When Matisse arrived in Nice in late 1918, he was at a pivotal moment of reassessment and renewal in his career. “My idea is to push further and deeper into true painting,” he wrote to his wife Amélie on 13 January 1919 (quoted in H. Spurling, Matisse the Master, New York, 2007, p. 223). During the First World War, he had come close to pure abstraction in a series of monumental, radically austere canvases; now, nearing age fifty and with his reputation as a leader of the avant-garde firmly established, he was determined to reconquer the ground that he had given up along the way.
“I first worked as an Impressionist, directly from nature; I later sought concentration and more intense expression both in line and color,” he explained to an interviewer back in Paris that June, “and then, of course, I had to sacrifice other values to a certain degree, corporeality and spatial depth, the richness of detail. Now I want to combine it all” (quoted in J. Flam, ed., Matisse on Art, Berkeley, 1995, pp. 75-76).
The Hôtel Mediterranée provided Matisse with a fertile, expansive environment for these artistic experiments. “An old and good hotel!” he recounted. “I stayed there four years [1918-1921] for the pleasure of painting. Do you remember the light we had through the shutters? It came from below as if from theater footlights. Everything was fake, absurd, amazing, delicious” (quoted in exh. cat., op. cit., 1986, p. 24). In the present painting, one of the muslin curtains that flanked the French doors is visible at far left; sunlight filters through the sheer white fabric and falls across the dressing table, glinting on the glass vase and creating a patchwork of light and shadow.
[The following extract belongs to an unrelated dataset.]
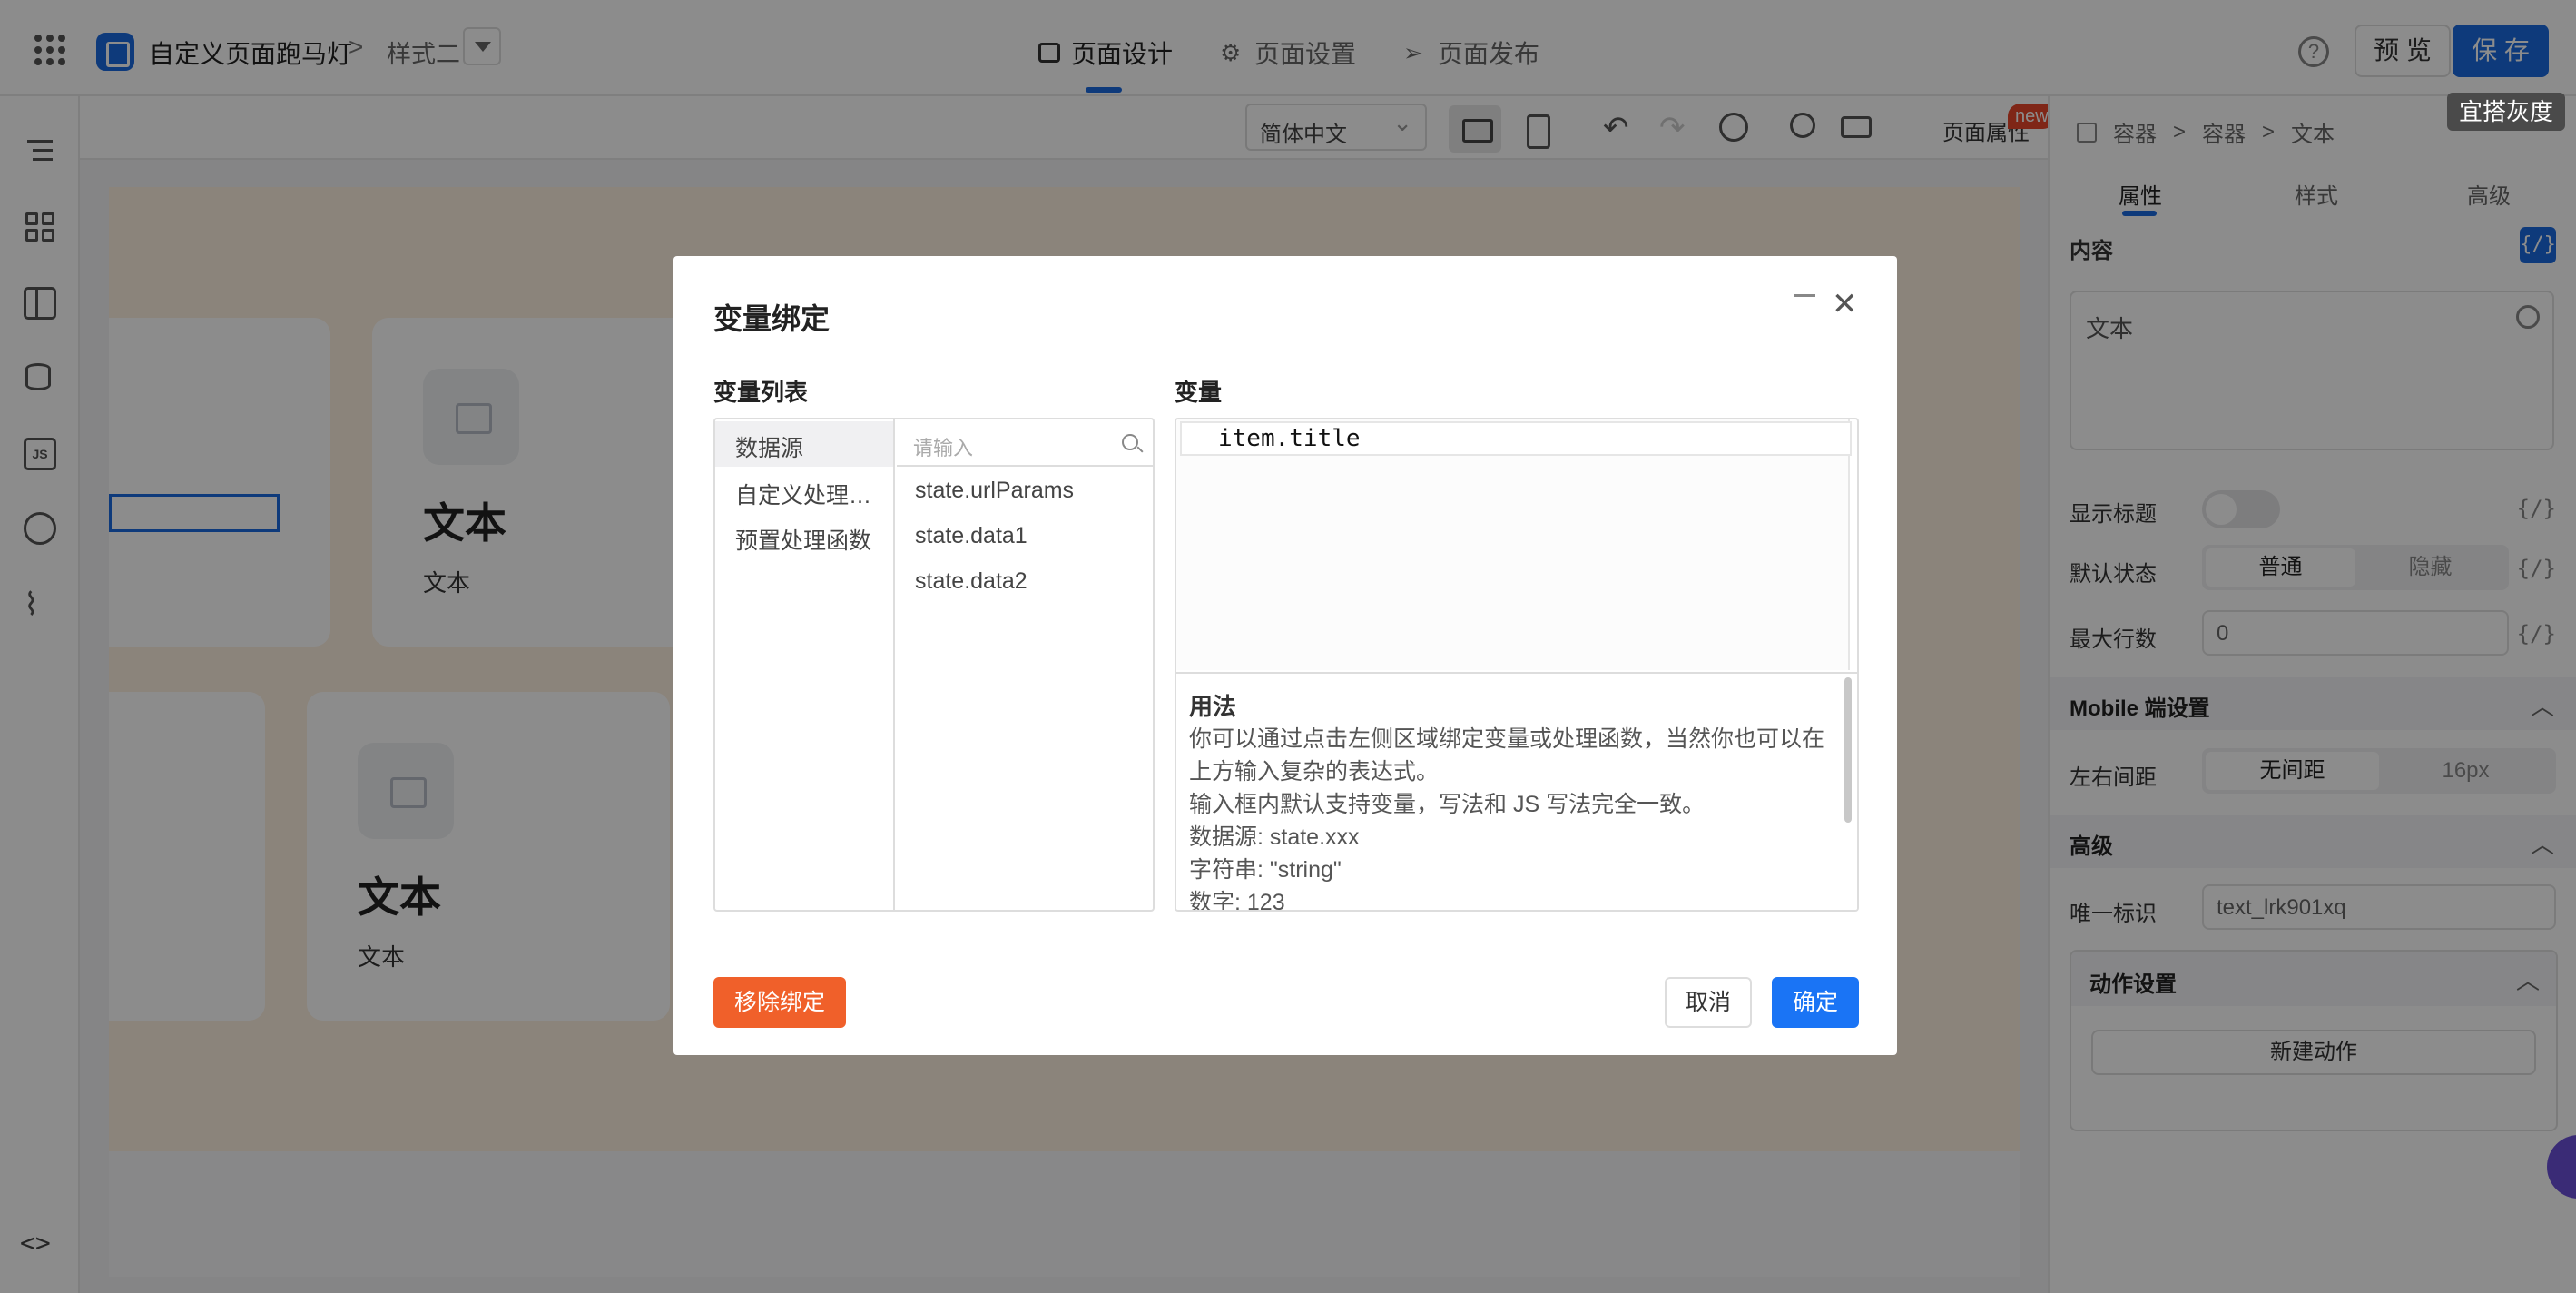 The image size is (2576, 1293). Describe the element at coordinates (1314, 772) in the screenshot. I see `usage-line: 上方输入复杂的表达式。` at that location.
This material luminosity—“a light so soft and tender, despite its brilliance,” Matisse wrote to Charles Camoin in 1918—is here contrasted with the black surface of the mirror, which generates an abstract radiance that seems to emanate from the painting itself. The mirror establishes the internal plane of the picture, in counterpoint to the recessive foreground space that contains the floral bouquet. “A will to rhythmic abstraction was battling with my natural, innate desire for rich, warm, generous colors and forms, in which the arabesque strove to establish its supremacy,” Matisse later recalled. “From this duality issued works that, overcoming my inner constraints, were realized in the union of poles” (interview with André Verdet, 1951 in J. Flam, ed., op. cit., 1995, p. 272).
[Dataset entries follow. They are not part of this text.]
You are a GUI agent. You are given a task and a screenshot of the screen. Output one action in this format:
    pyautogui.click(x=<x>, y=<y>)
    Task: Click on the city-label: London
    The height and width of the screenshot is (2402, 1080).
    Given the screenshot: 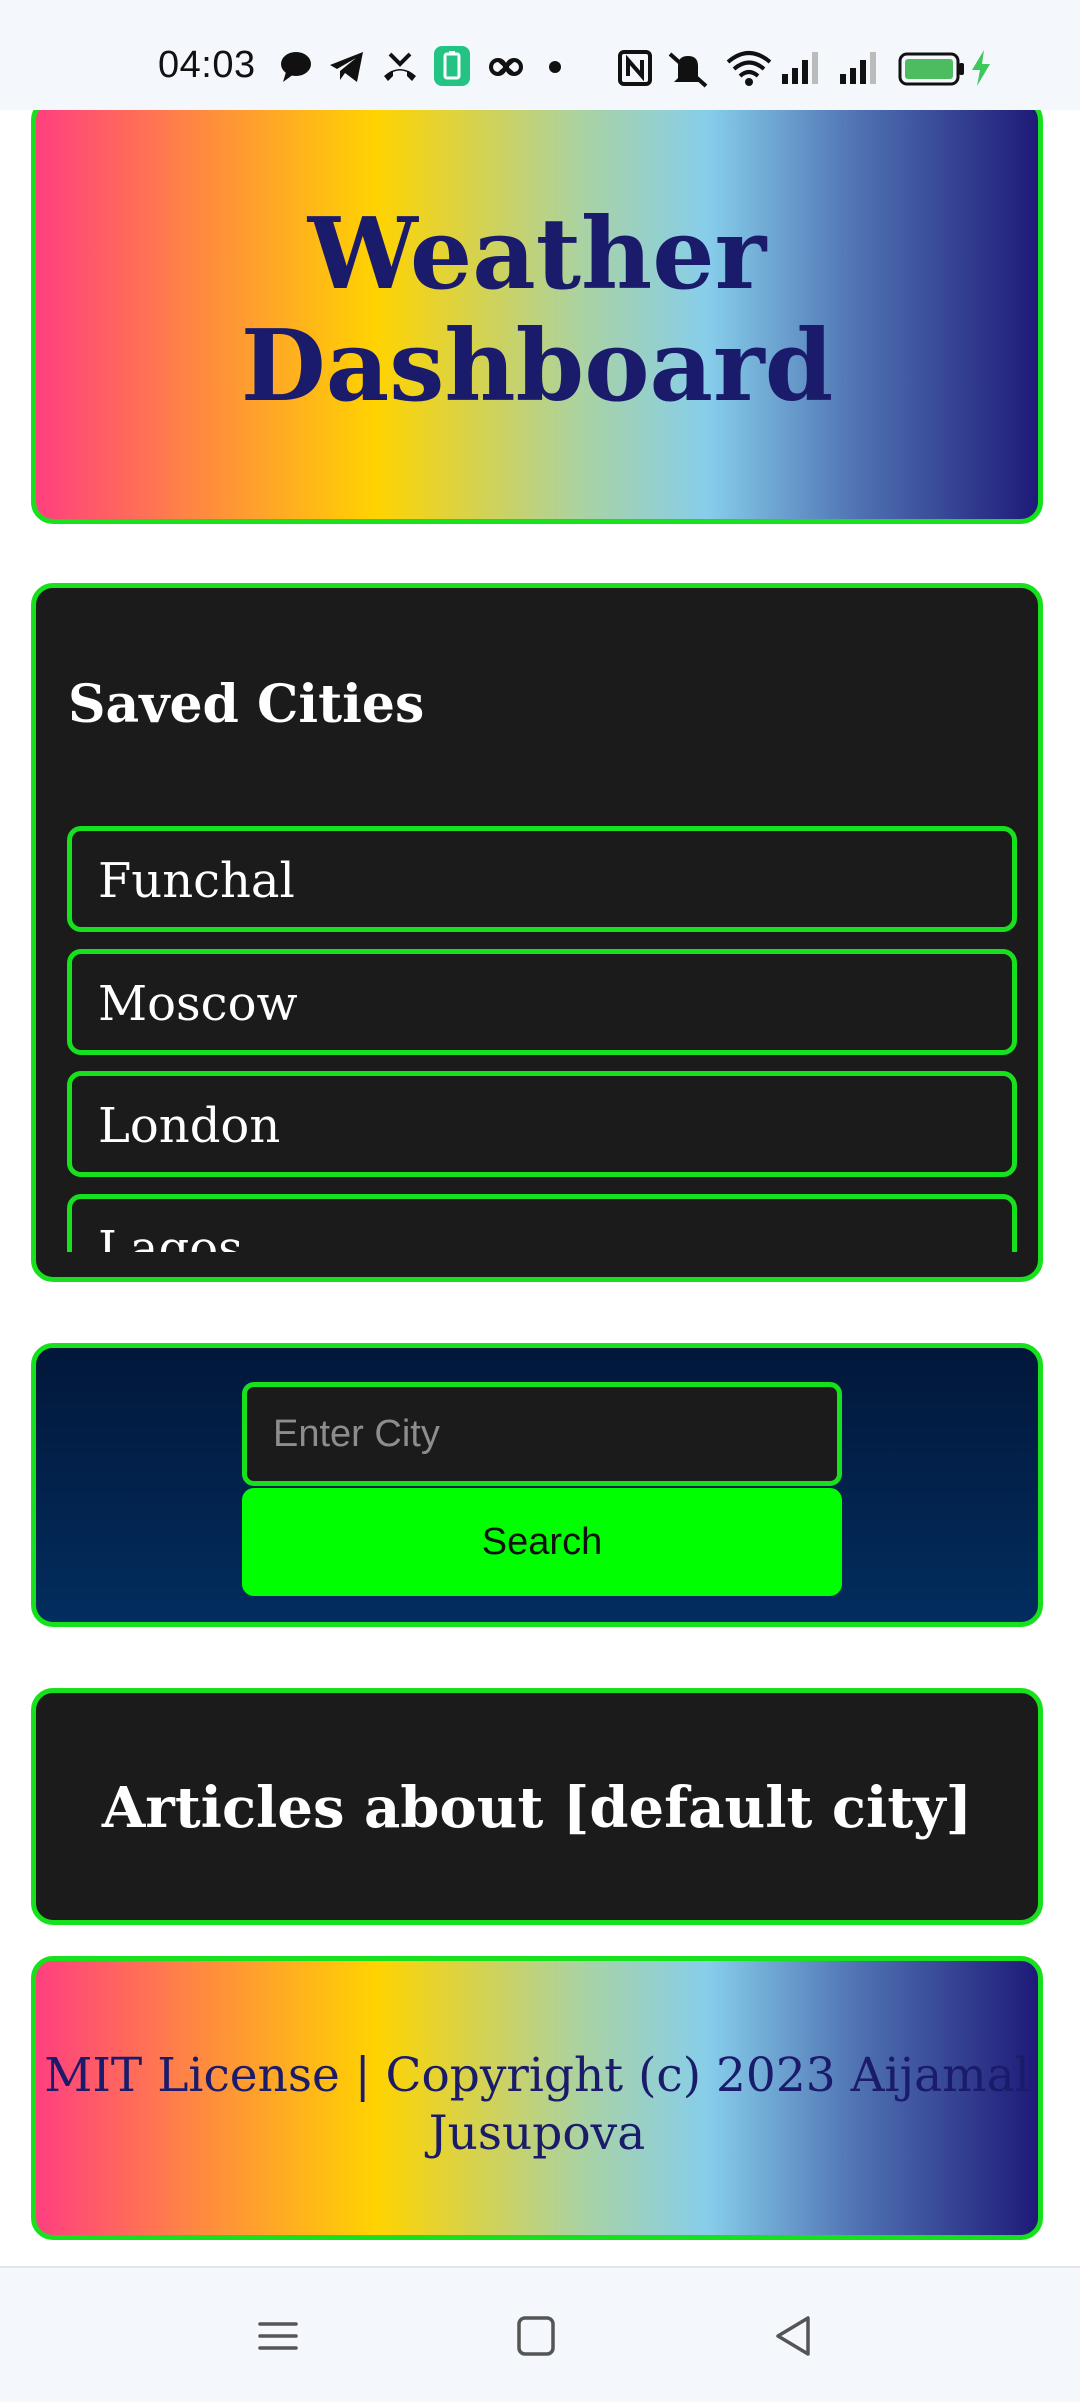 What is the action you would take?
    pyautogui.click(x=190, y=1126)
    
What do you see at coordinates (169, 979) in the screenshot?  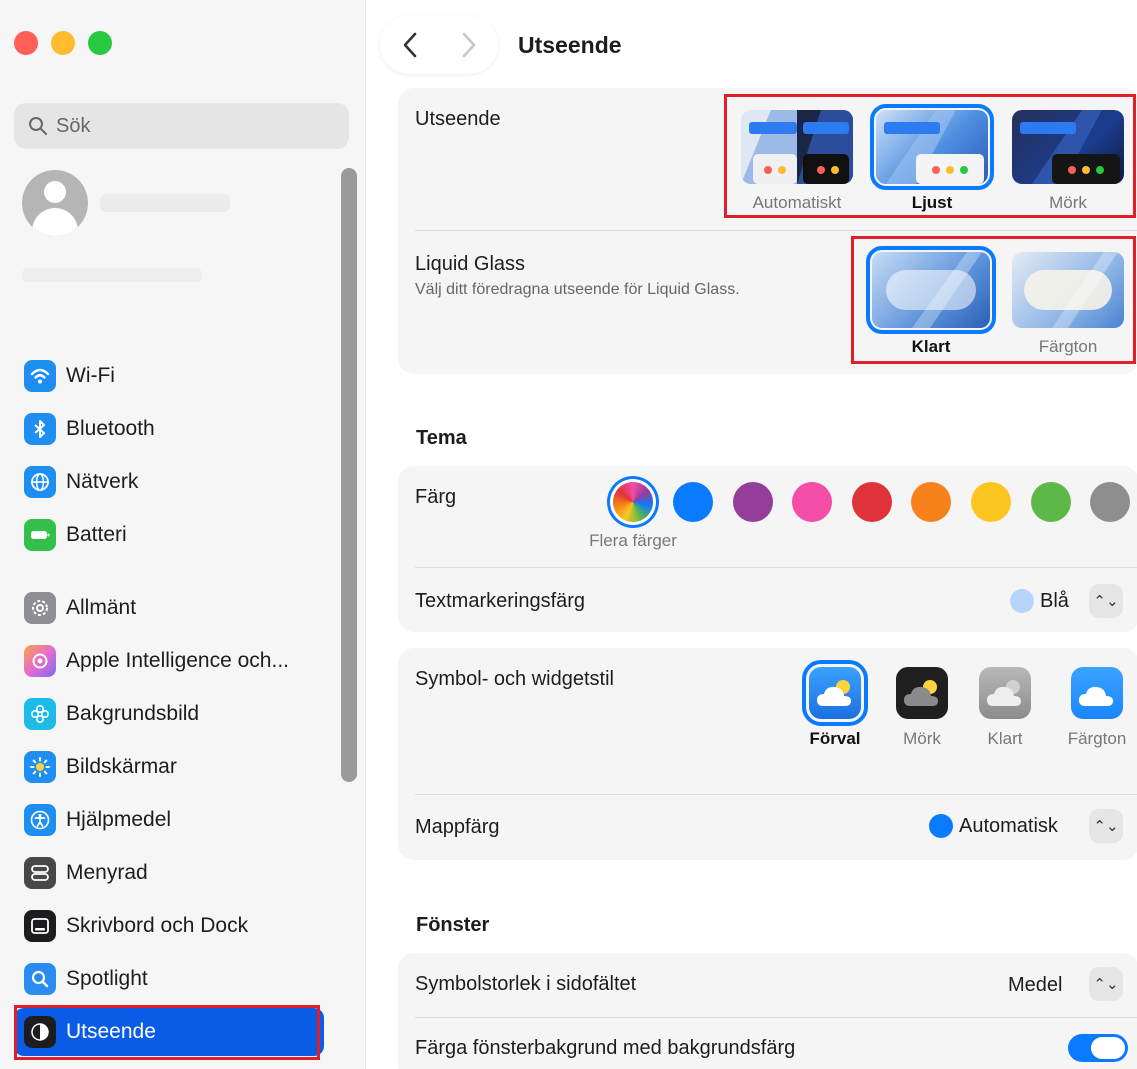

The present canvas is the largest of three contemporaneous still lifes in which Matisse juxtaposed the iconic oval mirror with a slender, elongated glass vase. In one variant, the mirror naturalistically reflects the interior of the artist’s hotel room; in the other, not only the mirror but the entire ground is painted solid black (see exh. cat., op. cit., 1986, pls. 78 and 80, respectively).
The vase may have been one of the supplied furnishings of the Hôtel Mediterranée or, more likely, an object that Matisse expressly procured in Nice, perhaps attracted by its feminine curves—a stand-in for the live model—or the way that its shape echoed the decorative balustrade of his room’s balcony. Like Cézanne, Matisse had favorite still-life objects that frequently recurred in his repertory of forms, acting as a controlled set of variables that enabled him to test new pictorial solutions. “All my life I worked in front of the same objects,” he explained, “which gave me the force of reality by directing my mind toward all that these objects had gone through for me and with me” (quoted in Matisse in the Studio, exh. cat., Museum of Fine Arts, Boston, 2017, p. 48).